■ PROBLEM TO WORK ON
Restate word for word the lines of the records below, starting at the line that contains "Click the DC" and ending at the line that contains "Switch to the", with both of those lines included and nothing else.

■ SUPPLIED RECORDS
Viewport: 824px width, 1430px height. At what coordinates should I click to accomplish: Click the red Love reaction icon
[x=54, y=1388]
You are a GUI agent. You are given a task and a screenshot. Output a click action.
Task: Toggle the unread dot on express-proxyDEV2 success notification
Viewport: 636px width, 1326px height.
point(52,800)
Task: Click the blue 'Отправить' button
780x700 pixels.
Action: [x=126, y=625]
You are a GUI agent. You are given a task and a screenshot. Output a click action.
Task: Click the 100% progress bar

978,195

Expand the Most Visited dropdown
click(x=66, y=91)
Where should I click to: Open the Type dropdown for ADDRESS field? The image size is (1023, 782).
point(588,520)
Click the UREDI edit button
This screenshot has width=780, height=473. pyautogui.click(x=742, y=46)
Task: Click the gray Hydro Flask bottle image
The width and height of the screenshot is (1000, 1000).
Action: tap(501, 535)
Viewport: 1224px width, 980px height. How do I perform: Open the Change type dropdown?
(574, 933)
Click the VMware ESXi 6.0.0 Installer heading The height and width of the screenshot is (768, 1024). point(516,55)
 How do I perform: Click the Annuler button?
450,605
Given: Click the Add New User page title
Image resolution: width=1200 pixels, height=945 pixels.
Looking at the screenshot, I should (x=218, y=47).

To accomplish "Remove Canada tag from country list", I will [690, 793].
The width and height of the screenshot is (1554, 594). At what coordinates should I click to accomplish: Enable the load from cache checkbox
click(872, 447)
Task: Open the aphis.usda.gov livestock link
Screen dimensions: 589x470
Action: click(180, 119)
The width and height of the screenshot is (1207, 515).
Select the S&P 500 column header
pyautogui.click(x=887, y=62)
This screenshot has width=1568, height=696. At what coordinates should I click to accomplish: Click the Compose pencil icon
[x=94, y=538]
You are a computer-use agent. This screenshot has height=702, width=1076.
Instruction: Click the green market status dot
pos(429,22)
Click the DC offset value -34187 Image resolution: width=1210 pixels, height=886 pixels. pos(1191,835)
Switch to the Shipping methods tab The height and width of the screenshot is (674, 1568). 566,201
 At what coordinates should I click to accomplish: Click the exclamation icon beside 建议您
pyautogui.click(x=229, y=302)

■ EXERCISE SOLUTION
Click the DC offset value -34187 Image resolution: width=1210 pixels, height=886 pixels. pos(1191,835)
Switch to the Shipping methods tab The height and width of the screenshot is (674, 1568). 566,201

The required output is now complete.